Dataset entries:
=== Section Start ===

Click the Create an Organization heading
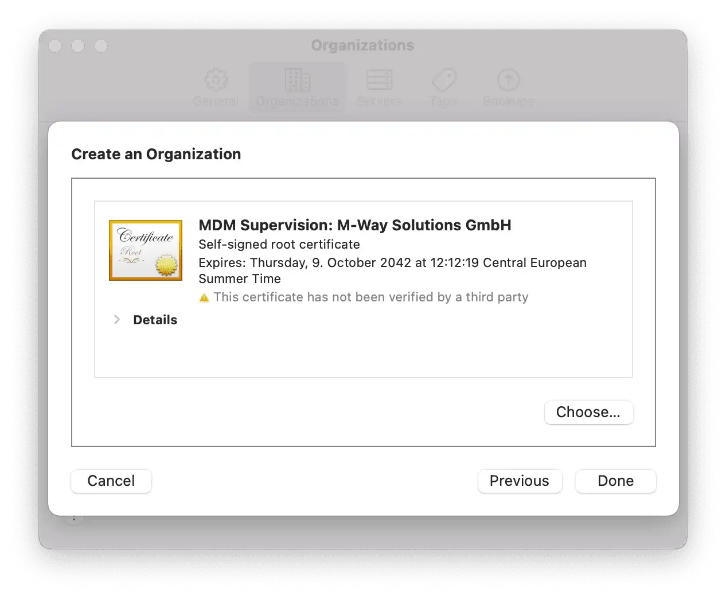Image resolution: width=726 pixels, height=597 pixels. [x=156, y=154]
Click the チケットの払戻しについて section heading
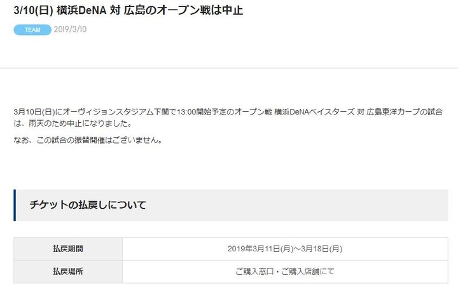 (x=88, y=205)
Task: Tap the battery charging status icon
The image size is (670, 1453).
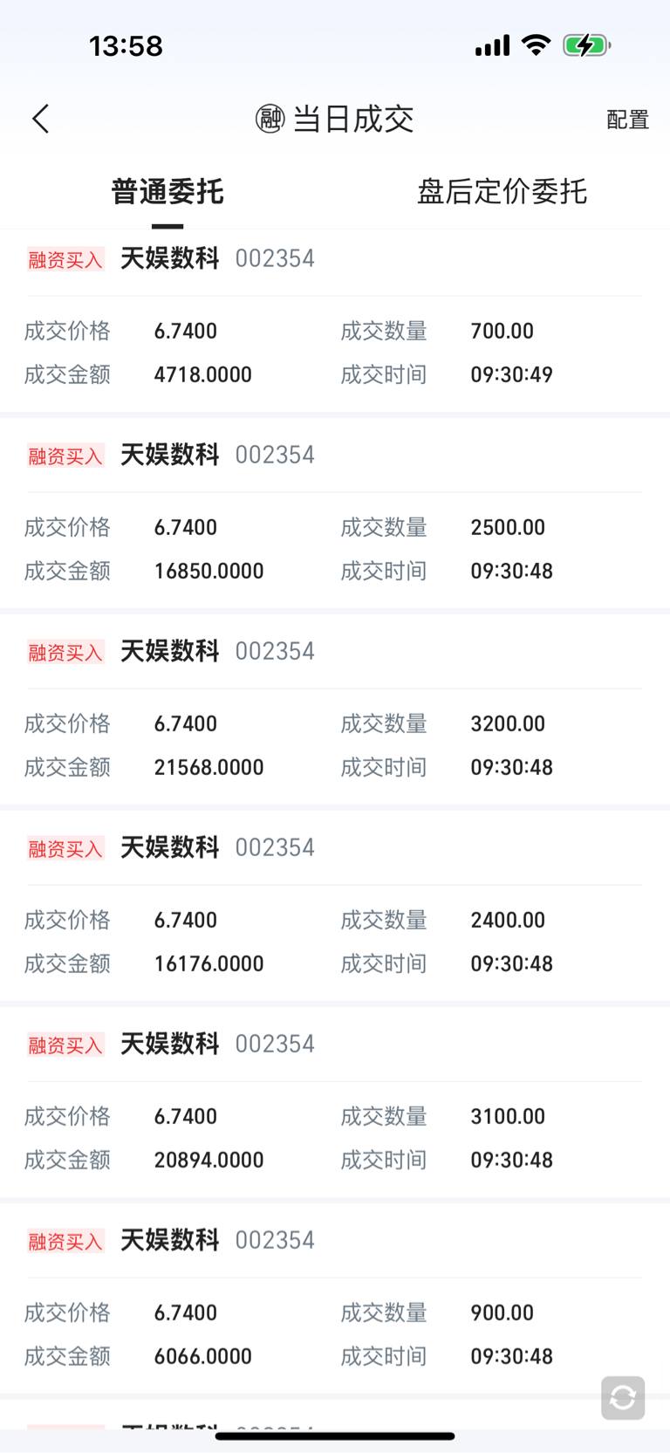Action: 585,45
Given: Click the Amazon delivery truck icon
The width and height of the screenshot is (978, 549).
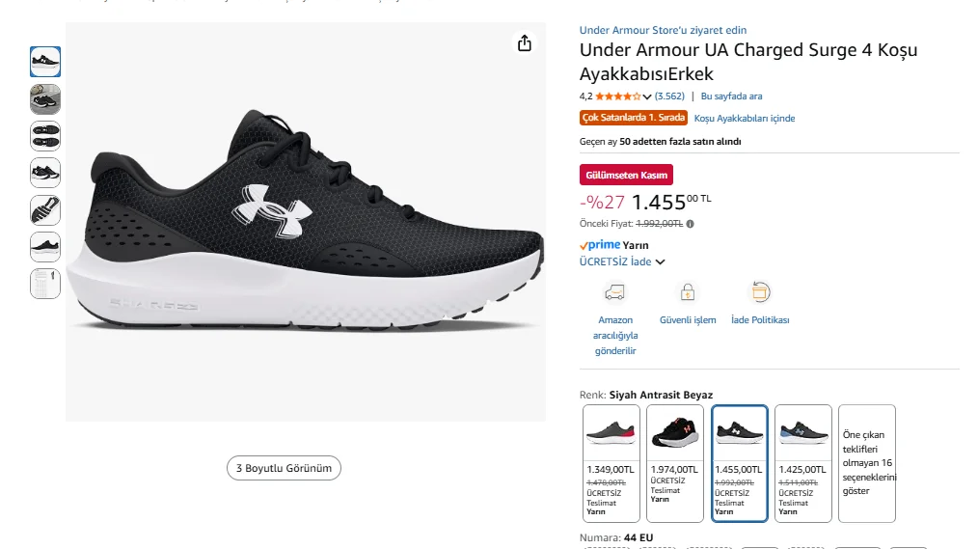Looking at the screenshot, I should 614,292.
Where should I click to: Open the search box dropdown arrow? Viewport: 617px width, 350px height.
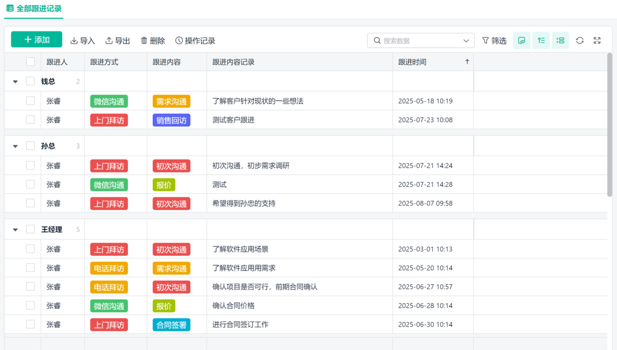click(x=466, y=41)
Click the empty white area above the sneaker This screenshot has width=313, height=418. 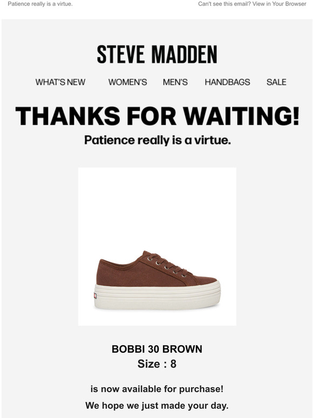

=== Section End ===

= EXERCISE REQUIREMENTS =
Take the line containing "The image size is (670, 1453)." as the first line and the last line of the data above as the final one, and output exactly the lines between them, inclusive, with no pictures.

= REPLY =
The image size is (670, 1453).
Action: 585,45
Given: Click the Amazon delivery truck icon
The width and height of the screenshot is (978, 549).
Looking at the screenshot, I should 614,292.
Where should I click to: Open the search box dropdown arrow? Viewport: 617px width, 350px height.
click(x=466, y=41)
Click the empty white area above the sneaker This screenshot has width=313, height=418. 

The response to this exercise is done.